__CONSIGNES DE TRAVAIL__:
a) Veuillez renvoyer tel quel le passage du texte sur les clowns à l'hôpital allant de « Caroline Simonds et » jusqu'à « la salle commune. ».
b) Énumérez les hôpitaux parisiens que le texte sur les clowns à l'hôpital nomme à propos de l'année 1909.

__TEXTE EXTRAIT__:
────

Clown à l’hôpital

par Jean-Bernard Bonange et Bertil Sylvander
avec le concours de Marika Maymard

« Le pari est que, s'il n'est certainement pas un thérapeute, le clown à l'hôpital a des vertus thérapeutiques ; que s'il ne soigne pas, il pourrait bien être lui-même une sorte de remède, une pilule du bonheur ou, si l'on préfère, en reprenant la belle formule du grand psychiatre Stanislas Tomkiewiz, un "tuteur de résilience" pour les enfants malades. […] »
Caroline Simonds et Bernie Warren1

Au tournant du XXe siècle, déjà, des clowns sortent de la piste pour apporter aux enfants une forme de réconfort, leur redonner le sourire et le goût du jeu. En France, à l’initiative de MM. Servat et Rifflard, l’Œuvre Laïque d’Éducation Scolaire organise des allers et venues entre enfants et artistes sur les lieux de diffusion et dans les hôpitaux. Ainsi à Paris, en 1909, suivis, entourés par le directeur et les soignants de l’hôpital Herold, de Bretonneau ou des Enfants-Malades, Chocolat, le clown-fétiche des enfants, accompagné d’Orlando Averino, les fils de Foottit, puis quinze ans plus tard, le trio Fratellini, égrènent chansons bouffonnes, gags et cabrioles, sans oublier de se pencher sur chacun des petits malades alignés dans la salle commune.

 

 

 

L’avènement des docteurs-clowns

Un véritable médecin américain, nonobstant clown professionnel, Hunter « Patch » Adams, établit comme complémentaire dans le traitement de la maladie le concours du rire joint à l’amour et à la compassion. Il crée en 1971 le Gesundheit Institute à Hillsboro (Virginie-Occidentale) destiné à l’expérimentation de son programme de soins.
Dans la même veine et à l’initiative d’un véritable clown, Michael Christensen, est conçu en 1986 aux États-Unis un programme caritatif, le Clown Care Unit, au sein du Big Apple Circus – littéralement le cirque de la Grosse Pomme, qui désigne New York. Il permet aux artistes professionnels de s’engager bénévolement auprès des hôpitaux pour offrir aux enfants atteints par des maladies très lourdes des moyens d’expression par le jeu, la stimulation de l'imaginaire, la mise en scène des émotions ou la parodie des pouvoirs, très hiérarchisés dans le milieu de l’hôpital.

────

__EXTRAITS DE DONNÉES__:
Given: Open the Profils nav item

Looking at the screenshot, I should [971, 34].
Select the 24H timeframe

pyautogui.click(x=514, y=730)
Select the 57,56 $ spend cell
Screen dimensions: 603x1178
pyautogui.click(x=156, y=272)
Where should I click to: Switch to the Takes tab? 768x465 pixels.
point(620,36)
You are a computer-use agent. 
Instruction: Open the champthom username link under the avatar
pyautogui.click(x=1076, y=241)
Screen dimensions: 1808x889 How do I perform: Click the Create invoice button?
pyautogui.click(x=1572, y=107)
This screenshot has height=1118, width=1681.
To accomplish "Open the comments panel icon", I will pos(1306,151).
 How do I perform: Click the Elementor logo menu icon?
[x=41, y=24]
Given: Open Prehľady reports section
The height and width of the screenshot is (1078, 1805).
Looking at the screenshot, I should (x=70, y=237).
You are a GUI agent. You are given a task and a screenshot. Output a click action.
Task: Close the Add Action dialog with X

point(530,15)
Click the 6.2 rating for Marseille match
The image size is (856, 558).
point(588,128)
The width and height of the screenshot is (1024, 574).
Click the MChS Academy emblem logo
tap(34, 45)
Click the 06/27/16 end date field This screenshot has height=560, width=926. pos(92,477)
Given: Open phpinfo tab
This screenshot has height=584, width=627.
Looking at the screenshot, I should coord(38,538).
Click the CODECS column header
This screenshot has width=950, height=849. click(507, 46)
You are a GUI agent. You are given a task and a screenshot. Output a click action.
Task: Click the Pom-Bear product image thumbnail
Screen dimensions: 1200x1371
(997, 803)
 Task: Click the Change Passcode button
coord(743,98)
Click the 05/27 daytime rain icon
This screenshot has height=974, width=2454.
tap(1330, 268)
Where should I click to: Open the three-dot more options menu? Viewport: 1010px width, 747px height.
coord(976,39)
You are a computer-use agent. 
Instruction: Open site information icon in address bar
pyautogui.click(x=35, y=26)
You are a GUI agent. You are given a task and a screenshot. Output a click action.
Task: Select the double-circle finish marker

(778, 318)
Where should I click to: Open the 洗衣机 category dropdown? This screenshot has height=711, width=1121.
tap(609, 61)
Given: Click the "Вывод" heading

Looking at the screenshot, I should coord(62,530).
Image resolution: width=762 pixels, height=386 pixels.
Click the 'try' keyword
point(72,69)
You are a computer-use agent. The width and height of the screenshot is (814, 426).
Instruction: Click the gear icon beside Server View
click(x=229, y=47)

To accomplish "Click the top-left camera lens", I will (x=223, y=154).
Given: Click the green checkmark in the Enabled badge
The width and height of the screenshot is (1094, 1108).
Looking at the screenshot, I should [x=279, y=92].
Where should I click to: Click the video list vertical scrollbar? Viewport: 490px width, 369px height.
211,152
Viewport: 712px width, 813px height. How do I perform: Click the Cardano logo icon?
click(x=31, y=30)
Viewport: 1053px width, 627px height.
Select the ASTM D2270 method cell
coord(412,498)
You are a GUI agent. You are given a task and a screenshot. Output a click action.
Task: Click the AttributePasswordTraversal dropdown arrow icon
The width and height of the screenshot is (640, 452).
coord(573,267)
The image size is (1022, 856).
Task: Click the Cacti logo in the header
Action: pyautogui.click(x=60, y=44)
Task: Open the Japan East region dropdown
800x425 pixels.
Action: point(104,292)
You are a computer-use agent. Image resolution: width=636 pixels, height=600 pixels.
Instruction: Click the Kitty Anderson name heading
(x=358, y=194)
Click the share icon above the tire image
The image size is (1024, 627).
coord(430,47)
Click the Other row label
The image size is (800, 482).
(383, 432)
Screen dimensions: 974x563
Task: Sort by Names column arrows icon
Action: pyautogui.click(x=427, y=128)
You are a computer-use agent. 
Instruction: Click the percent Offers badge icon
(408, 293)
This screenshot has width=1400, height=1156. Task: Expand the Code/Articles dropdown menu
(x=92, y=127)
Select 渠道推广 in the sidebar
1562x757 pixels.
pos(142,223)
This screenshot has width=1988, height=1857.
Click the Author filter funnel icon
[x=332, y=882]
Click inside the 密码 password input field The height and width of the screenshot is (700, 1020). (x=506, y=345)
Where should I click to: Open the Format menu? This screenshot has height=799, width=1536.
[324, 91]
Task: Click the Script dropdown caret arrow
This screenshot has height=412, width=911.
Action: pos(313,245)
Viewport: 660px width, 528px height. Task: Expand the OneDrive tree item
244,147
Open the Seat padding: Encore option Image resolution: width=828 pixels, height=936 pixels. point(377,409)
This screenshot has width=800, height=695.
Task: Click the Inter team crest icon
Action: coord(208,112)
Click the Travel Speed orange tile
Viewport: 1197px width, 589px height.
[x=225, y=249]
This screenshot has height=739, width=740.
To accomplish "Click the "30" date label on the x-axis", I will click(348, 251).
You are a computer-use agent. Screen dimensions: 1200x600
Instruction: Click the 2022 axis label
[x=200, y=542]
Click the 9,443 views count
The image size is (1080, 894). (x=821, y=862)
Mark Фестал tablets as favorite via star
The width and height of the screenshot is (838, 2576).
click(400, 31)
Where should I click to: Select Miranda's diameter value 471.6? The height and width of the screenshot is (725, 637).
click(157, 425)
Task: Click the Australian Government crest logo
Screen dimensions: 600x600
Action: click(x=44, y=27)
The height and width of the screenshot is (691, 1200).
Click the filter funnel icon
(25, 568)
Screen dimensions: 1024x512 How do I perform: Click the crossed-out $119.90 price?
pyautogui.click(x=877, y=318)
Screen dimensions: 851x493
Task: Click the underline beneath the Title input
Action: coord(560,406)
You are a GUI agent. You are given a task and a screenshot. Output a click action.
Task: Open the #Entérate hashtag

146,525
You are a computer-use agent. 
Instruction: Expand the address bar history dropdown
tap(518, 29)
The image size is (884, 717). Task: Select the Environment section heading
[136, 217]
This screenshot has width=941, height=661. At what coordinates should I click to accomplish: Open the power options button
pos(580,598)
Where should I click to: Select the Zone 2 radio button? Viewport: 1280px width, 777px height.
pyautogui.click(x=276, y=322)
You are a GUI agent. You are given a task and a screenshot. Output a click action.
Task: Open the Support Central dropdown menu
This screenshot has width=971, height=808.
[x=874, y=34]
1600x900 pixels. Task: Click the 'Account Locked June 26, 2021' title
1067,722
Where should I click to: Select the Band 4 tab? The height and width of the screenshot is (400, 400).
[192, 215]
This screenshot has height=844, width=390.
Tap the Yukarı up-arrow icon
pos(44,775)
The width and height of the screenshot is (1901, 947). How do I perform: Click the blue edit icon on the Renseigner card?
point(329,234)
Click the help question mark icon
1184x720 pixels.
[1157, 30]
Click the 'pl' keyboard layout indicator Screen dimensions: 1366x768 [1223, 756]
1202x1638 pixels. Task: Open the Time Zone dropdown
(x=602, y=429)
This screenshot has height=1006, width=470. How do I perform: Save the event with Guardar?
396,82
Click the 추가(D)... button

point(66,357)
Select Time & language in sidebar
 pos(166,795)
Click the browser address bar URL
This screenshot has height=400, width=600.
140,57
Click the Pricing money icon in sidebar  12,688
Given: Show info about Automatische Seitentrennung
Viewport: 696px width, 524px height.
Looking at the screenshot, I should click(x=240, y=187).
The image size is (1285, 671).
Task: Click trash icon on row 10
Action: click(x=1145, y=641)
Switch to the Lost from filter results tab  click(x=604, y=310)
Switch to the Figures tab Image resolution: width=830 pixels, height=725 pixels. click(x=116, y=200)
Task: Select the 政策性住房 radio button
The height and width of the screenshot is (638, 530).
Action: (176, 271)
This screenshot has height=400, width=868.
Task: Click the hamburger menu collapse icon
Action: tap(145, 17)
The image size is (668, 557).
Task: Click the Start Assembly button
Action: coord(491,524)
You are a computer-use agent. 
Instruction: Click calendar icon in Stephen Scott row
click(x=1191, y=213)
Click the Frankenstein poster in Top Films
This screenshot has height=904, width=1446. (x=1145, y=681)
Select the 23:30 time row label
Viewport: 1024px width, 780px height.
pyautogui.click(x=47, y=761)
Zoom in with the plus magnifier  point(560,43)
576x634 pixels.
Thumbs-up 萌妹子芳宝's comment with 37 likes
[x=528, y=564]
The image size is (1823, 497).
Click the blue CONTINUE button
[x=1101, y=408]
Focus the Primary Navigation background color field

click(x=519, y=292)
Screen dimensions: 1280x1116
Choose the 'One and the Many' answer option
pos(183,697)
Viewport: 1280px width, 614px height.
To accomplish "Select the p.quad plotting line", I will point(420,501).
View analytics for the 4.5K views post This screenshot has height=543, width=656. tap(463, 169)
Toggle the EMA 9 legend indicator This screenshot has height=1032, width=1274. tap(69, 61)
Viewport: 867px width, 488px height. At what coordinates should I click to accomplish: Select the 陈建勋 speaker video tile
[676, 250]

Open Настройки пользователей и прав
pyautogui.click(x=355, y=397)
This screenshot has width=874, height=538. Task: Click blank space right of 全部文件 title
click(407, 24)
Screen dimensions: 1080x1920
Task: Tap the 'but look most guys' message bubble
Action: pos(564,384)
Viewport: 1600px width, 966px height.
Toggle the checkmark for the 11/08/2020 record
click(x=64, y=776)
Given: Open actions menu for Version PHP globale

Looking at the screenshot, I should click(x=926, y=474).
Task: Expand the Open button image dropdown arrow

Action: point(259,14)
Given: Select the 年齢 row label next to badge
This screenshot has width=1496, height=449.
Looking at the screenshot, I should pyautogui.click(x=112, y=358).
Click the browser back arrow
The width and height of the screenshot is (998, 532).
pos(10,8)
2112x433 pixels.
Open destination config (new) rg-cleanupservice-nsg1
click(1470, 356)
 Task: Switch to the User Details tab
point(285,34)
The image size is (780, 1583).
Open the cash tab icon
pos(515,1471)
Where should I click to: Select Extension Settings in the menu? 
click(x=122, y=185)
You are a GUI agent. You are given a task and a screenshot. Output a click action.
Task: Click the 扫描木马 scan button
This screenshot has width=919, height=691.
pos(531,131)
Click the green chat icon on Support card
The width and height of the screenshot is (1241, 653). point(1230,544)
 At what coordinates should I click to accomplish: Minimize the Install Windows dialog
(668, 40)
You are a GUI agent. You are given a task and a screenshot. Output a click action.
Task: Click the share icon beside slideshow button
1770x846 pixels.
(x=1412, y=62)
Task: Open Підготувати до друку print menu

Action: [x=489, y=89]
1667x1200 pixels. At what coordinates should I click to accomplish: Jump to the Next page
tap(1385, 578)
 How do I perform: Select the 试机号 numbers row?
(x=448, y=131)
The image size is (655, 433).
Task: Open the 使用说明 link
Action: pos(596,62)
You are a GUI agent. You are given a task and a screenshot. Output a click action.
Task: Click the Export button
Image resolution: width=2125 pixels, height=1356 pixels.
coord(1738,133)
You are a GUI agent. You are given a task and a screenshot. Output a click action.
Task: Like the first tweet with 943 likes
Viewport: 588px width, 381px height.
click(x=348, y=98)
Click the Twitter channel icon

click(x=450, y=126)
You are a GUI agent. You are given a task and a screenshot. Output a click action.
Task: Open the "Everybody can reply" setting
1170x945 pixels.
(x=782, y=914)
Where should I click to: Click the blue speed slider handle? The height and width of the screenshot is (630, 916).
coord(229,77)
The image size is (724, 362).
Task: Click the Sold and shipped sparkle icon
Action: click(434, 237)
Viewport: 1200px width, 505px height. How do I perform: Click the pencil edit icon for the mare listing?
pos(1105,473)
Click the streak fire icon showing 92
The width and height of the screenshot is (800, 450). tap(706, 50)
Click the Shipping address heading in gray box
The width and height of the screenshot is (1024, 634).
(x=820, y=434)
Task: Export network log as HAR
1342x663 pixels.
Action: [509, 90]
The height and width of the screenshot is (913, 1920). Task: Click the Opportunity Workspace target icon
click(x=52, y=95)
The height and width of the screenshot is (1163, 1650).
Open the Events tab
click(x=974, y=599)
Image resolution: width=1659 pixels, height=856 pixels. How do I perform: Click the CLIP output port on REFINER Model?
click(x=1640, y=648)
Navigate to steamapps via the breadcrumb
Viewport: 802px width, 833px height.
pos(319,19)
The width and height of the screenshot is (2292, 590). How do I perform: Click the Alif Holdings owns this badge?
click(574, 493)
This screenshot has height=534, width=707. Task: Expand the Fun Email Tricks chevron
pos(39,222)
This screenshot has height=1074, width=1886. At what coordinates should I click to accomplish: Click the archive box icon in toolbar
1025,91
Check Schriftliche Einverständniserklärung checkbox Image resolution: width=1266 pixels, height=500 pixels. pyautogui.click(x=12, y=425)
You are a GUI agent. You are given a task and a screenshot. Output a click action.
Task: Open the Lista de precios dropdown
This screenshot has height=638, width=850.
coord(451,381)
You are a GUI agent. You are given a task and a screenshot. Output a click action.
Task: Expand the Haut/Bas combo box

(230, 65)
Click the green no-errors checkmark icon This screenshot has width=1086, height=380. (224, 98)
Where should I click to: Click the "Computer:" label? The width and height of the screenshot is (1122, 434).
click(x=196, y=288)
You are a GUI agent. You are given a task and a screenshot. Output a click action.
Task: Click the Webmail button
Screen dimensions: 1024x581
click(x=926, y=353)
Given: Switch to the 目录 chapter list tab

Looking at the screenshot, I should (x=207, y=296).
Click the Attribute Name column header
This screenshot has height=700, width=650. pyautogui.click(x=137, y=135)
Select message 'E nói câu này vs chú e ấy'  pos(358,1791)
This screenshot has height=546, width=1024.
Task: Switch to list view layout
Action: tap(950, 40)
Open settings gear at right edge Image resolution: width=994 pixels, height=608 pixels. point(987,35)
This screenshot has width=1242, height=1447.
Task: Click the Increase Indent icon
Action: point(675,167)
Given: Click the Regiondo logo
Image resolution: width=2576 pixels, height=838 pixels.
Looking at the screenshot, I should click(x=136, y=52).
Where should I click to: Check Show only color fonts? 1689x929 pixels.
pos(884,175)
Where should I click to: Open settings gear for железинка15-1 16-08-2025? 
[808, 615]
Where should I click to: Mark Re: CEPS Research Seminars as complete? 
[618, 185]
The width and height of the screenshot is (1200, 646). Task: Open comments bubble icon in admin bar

────

__RÉSULTATS DANS L'ORDRE__:
a)
Caroline Simonds et Bernie Warren1

Au tournant du XXe siècle, déjà, des clowns sortent de la piste pour apporter aux enfants une forme de réconfort, leur redonner le sourire et le goût du jeu. En France, à l’initiative de MM. Servat et Rifflard, l’Œuvre Laïque d’Éducation Scolaire organise des allers et venues entre enfants et artistes sur les lieux de diffusion et dans les hôpitaux. Ainsi à Paris, en 1909, suivis, entourés par le directeur et les soignants de l’hôpital Herold, de Bretonneau ou des Enfants-Malades, Chocolat, le clown-fétiche des enfants, accompagné d’Orlando Averino, les fils de Foottit, puis quinze ans plus tard, le trio Fratellini, égrènent chansons bouffonnes, gags et cabrioles, sans oublier de se pencher sur chacun des petits malades alignés dans la salle commune.

b)
l'hôpital Herold
l'hôpital Bretonneau
l'hôpital des Enfants-Malades